Maintaining a Python Project When It’s Not Your Job

PyPI is a gold mine of great packages but those packages have to be written first. More often than not, projects that millions of people depend on are written and maintained by only one person. If you’re unlucky, that person is you! This talk tries to lighten the burden by giving you useful tools and approaches.

So far, I’ve held it at PyCon US 2019 in Cleveland, OH, USA, PyCon Lithuania 2019, EuroPython 2019, and PyGotham 2019.

Slides on Speaker Deck

Abstract

The goal it remove as much friction as possible. Both for you both mainly for your contributors since any friction for them falls back on you in form of support labor and work that’s simply not done.

Act 1: Development

Here is an example of a CONTRIBUTING.rst. Please note how it does all of the following:
- Encouragement to dispel any notion of perceived necessary status. Everyone can contribute.
- Workflow outline to give the willing contributor the feeling what expects them.
- Code, test, docs, and changelog standards.
- Local development environment for a quick feedback loop.
  - Feedback Loop, a definition in the context of tests and development. I consider it the #1 factor in development ergonomics; especially when trying to understand a new code base.
  - Extras are a great way share extra dependencies for running tests, building documentation, or all of the above.
- Expectations in behavior, linking the Code of Conduct.
  - Setting the tone for your project’s community is probably the biggest privilege of being the head of one. Code of conducts are a way to codify them.
    - GitHub has direct support for adding CoCs.

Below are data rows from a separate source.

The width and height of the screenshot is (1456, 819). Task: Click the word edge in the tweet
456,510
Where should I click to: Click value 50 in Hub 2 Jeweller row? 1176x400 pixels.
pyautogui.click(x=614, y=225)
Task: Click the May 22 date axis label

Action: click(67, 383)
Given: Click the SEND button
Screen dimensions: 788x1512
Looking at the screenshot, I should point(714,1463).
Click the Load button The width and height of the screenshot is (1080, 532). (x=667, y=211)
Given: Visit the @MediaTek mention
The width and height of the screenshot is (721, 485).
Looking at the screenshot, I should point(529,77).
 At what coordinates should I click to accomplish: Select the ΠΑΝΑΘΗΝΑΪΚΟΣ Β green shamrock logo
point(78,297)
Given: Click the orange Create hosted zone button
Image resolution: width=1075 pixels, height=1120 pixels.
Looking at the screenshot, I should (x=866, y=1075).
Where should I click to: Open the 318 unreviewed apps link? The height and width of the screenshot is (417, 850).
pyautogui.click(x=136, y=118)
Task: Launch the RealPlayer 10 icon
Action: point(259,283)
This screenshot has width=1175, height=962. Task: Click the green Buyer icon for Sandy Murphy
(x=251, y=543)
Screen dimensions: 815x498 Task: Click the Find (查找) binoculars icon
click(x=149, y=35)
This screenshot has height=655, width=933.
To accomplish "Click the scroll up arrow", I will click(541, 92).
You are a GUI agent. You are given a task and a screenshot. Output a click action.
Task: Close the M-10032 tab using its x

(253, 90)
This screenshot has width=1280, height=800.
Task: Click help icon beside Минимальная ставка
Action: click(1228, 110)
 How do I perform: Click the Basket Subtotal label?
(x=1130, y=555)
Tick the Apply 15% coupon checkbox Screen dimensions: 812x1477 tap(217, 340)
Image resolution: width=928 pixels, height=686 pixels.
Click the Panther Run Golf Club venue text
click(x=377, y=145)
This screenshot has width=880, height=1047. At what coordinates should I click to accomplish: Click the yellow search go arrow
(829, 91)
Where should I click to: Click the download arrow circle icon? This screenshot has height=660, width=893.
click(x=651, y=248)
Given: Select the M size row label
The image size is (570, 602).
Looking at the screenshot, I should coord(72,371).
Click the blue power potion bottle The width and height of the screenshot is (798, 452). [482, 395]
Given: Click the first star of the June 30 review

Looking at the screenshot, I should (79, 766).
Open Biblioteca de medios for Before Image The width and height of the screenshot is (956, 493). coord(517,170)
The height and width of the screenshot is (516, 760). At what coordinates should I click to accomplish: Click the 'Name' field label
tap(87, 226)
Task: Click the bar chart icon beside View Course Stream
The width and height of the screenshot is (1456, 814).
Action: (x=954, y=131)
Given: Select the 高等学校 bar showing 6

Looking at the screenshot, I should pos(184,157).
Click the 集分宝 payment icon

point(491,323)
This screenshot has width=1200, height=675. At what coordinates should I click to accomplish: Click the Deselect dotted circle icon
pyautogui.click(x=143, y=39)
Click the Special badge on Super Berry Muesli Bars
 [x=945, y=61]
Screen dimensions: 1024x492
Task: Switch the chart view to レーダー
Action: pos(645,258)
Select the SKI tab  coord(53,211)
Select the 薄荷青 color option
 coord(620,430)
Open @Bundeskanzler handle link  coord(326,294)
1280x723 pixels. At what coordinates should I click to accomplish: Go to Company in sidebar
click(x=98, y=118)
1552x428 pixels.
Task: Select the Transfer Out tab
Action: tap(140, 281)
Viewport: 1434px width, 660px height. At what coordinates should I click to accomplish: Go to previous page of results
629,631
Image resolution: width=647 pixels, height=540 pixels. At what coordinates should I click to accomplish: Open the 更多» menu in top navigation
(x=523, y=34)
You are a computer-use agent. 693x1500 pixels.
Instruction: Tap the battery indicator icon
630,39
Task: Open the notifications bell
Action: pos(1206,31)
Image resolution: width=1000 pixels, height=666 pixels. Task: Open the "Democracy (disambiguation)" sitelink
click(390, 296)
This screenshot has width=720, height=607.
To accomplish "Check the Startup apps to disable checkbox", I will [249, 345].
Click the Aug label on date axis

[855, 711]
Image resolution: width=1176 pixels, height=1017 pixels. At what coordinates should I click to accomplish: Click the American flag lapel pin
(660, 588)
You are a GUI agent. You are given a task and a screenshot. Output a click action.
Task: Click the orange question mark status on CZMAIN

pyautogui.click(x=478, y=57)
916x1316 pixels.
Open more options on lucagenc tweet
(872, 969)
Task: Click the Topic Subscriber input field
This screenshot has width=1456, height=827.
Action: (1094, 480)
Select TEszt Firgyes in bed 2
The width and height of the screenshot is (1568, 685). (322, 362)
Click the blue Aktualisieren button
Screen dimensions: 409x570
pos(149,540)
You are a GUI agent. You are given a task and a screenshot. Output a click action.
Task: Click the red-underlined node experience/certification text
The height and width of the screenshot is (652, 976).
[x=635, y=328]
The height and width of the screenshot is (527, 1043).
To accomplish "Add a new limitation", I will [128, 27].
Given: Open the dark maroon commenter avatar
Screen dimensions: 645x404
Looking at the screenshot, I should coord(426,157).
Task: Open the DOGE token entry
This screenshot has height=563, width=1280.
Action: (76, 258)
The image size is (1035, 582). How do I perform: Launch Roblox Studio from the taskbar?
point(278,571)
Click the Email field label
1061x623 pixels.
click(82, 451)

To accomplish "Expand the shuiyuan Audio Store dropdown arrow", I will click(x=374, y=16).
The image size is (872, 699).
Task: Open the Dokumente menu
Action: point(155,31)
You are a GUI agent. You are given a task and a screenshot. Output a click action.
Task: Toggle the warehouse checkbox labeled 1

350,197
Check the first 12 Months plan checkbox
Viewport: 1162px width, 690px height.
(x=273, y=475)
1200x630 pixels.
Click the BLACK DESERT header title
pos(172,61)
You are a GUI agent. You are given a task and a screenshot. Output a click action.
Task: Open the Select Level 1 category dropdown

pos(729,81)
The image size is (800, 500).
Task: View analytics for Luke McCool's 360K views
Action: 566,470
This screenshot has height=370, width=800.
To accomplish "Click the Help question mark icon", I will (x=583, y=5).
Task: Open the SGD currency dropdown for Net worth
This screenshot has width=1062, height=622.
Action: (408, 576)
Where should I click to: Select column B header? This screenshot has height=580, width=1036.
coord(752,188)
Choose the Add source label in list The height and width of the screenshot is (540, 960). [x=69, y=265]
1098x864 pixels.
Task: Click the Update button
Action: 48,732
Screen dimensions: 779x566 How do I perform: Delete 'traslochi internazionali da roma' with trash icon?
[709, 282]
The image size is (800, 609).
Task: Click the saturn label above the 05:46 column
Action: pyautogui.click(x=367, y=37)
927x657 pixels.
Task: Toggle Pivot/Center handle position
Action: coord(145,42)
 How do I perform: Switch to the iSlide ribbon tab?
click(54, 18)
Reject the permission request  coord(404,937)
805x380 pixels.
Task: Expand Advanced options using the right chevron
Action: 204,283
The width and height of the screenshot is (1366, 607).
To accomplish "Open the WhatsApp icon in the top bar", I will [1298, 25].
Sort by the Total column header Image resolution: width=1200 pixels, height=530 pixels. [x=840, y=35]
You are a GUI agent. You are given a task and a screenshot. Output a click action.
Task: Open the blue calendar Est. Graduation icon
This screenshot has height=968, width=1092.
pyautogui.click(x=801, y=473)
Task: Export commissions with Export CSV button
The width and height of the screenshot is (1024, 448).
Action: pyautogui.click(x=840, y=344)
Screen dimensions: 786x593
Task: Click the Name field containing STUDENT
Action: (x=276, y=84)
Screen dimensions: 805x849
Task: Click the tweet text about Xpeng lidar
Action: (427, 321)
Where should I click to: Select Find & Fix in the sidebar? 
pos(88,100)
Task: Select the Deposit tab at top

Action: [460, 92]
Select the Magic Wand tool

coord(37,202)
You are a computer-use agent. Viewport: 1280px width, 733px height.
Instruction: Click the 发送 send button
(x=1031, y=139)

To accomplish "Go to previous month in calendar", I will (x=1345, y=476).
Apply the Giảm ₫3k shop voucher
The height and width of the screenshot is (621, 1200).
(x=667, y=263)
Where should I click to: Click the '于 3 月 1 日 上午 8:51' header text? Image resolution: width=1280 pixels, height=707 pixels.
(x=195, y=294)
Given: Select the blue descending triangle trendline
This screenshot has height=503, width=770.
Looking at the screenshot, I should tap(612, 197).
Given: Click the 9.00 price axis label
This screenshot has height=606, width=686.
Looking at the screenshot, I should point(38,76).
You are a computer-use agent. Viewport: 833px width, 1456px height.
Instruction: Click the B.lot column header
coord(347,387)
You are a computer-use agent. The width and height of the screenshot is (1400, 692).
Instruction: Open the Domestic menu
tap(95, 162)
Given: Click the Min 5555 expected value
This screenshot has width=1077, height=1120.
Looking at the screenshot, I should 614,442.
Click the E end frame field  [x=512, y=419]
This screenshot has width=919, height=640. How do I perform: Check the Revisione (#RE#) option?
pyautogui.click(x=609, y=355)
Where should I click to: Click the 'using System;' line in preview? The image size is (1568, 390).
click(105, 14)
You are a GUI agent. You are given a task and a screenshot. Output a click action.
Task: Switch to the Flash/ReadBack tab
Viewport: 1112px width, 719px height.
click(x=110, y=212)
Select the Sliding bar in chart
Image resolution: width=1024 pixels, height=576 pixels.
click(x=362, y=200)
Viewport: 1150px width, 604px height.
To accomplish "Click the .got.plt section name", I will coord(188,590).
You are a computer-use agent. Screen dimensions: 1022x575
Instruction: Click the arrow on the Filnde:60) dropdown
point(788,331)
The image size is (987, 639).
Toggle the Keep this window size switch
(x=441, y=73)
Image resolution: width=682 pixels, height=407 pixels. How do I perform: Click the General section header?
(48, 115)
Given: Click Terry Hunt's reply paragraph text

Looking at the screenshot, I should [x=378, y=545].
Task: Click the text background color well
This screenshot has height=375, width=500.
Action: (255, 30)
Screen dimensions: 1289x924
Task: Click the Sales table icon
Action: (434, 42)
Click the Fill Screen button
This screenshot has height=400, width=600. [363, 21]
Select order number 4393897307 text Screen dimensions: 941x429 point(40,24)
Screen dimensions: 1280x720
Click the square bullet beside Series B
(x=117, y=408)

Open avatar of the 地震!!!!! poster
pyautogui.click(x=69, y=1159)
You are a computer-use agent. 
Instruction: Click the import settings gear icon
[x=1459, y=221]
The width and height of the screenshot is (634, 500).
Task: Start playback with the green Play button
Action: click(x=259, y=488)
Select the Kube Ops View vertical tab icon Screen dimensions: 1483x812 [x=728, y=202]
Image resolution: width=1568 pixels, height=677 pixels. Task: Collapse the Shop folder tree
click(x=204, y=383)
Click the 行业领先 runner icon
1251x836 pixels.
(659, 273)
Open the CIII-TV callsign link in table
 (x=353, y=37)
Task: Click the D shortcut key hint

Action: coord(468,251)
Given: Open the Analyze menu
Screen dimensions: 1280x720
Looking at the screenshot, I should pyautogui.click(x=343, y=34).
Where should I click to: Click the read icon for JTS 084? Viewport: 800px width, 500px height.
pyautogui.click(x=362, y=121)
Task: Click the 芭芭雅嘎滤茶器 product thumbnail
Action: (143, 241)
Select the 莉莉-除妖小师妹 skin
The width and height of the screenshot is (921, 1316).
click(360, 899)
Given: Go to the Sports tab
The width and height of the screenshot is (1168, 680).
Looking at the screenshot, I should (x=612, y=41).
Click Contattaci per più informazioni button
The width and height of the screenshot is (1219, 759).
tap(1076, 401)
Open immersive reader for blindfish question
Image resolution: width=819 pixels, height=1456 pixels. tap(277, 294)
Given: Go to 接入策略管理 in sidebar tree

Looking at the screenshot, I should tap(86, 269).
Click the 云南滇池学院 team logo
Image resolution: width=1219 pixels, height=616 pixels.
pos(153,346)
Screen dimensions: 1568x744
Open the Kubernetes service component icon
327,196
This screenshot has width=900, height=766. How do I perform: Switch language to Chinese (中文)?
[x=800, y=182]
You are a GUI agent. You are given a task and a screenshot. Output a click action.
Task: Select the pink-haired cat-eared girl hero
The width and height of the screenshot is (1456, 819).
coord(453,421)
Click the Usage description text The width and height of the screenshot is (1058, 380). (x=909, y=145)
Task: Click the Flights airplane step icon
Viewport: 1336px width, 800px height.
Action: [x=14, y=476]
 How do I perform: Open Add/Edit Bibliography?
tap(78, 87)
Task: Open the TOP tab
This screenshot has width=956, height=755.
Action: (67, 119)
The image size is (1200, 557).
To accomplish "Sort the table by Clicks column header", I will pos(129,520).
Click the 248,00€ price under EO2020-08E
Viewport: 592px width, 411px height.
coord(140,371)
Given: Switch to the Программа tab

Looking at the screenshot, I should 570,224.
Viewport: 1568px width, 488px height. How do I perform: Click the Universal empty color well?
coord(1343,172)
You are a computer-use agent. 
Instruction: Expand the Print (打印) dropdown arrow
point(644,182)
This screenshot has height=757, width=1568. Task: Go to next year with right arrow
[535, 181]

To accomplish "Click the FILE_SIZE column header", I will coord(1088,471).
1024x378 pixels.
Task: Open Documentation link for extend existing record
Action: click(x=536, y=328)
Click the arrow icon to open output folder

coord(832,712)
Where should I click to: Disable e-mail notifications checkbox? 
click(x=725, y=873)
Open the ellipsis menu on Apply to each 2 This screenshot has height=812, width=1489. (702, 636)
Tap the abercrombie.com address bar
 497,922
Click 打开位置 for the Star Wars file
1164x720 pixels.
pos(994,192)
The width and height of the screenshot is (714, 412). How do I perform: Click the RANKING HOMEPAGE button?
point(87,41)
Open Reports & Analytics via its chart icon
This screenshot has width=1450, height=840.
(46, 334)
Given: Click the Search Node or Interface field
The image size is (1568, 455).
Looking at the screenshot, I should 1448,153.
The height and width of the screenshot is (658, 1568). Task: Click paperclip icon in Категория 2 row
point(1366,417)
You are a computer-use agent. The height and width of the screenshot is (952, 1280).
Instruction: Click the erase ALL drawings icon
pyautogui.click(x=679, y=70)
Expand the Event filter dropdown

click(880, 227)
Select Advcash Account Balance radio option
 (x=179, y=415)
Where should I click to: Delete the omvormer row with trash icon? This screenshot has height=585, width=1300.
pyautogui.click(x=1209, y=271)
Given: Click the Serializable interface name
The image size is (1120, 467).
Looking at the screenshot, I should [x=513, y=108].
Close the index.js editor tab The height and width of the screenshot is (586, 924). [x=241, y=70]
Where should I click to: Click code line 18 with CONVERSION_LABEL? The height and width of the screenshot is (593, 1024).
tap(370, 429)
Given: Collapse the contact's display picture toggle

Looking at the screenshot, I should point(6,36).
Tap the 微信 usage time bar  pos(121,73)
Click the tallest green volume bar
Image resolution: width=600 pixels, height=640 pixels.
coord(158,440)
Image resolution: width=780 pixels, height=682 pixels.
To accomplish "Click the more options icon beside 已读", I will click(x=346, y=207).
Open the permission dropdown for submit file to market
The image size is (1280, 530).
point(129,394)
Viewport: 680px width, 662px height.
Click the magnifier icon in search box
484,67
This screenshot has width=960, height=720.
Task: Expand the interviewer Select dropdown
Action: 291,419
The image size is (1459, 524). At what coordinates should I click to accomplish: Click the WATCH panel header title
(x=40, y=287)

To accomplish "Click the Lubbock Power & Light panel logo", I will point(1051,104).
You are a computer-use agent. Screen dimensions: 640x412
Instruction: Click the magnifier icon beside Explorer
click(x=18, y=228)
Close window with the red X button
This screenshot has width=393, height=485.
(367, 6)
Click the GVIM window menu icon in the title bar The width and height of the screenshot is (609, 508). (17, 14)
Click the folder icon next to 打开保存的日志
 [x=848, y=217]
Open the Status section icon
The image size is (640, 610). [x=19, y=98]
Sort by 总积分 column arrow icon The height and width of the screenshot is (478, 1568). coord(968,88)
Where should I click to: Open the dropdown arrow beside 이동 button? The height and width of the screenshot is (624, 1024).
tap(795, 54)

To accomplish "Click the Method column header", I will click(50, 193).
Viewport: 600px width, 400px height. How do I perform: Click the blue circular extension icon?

The linked article also provides more rationale.
    - Contributor Covenant is a good starting point.
    - CoCs are pointless though, if you don’t enforce them.
  - Setting expectations for open source participation.
Running all tests should only be a matter of running tox.
- Or Nox. :)
- Thea Flowers – the author of Nox – gave a deeper dive on tox, Nox, and invoke: Break the Cycle: Three Excellent Python Tools to Automate Repetitive Tasks
- By also using tox in your CI, you make sure that the user runs exactly the same test commands as the CI which significantly lowers the risk of frustrating broken pushes.
- pyenv is a great way on UNIX-style systems to install all the Python versions that you need.
Having a high test coverage, is an investment not only in the code quality right now but also for you in a few months.
Notable checkers:
- flake8 makes sure your code mostly follows PEP 8 which is nice for readability (automatic formatting is nicer though). It also checks for errors like unused imports.
- check-manifest prevents the infamous “Fix MANIFEST.in” commit. Or at least it could. 🙈
- twine can check your PyPI long description.
- mypy: static typing can do wonders to your understanding of how part of your code interact
Anything that is automatically formatted, cannot be formatted wrong and saves frustrating review comments over minutiae.
- Black formats your code into a nice and deterministic format.
  - Contrary to Black’s default of 88, I’m a big fan of 79 characters line lengths. The main reason is that it forces you to write your code in a way that I find much more readable. Craft Your Python Like Poetry sums up my thoughts very well.
    Don’t be afraid to hit that enter key!
- isort formats your imports into nicely separated and sorted blocks.
  - If you use the correct settings (if you’re a depraved individual who doesn’t break after 79 characters, you can also use the black profile or configure it yourself altogether).
  - Before isort 5.0, you also had to configure your third-party packages by hand or using seed-isort-config. That is not necessary anymore.
- prettier offers automatic formatters for other file types you might run into.
pre-commit offers a framework for running hooks before committing code.
- It’s Python-aware, but not Python-specific. It will manage your Python-based tools in appropriate virtualenvs, but you can also use it with many types of hooks including running Docker containers.
- Here’s a config file to get started. It will:
  - Format your code with black (and fail if it has changed something so you can stage the changes before committing).
  - Format your imports using isort (same).
  - Seed the list of known third party imports (using the aforementioned seed-isort-config).
  - Check your code with flake8.
  - Check for:
    - trailing whitespace
    - bogus end of files
    - stray debug statements
- All you have to do is copy it into your project and run pre-commit run --all-files. pre-commit will do the rest.
As much as possible of code quality should be automated. Let the robots do the pestering. This talk only scratched on the surface, but there are deeper dives:
- Automating Code Quality: Next Level

Documentation

Sphinx is so good that Apple uses it for its Swift docs. Modern versions even support Markdown so writing and updating a very long README is more work long term.
- But for documentation, I’d still recommend going for reST: Why You Shouldn’t Use “Markdown” for Documentation
Don’t host your documentation yourself. Use the amazing Read the Docs!
- It’s very easy to get started.
- Please become Gold members, it’s worth it.
If you have regular conflicts in your changelog, you should try out towncrier.
Did you know that you can slice and dice your README in your Sphinx docs to avoid information duplication?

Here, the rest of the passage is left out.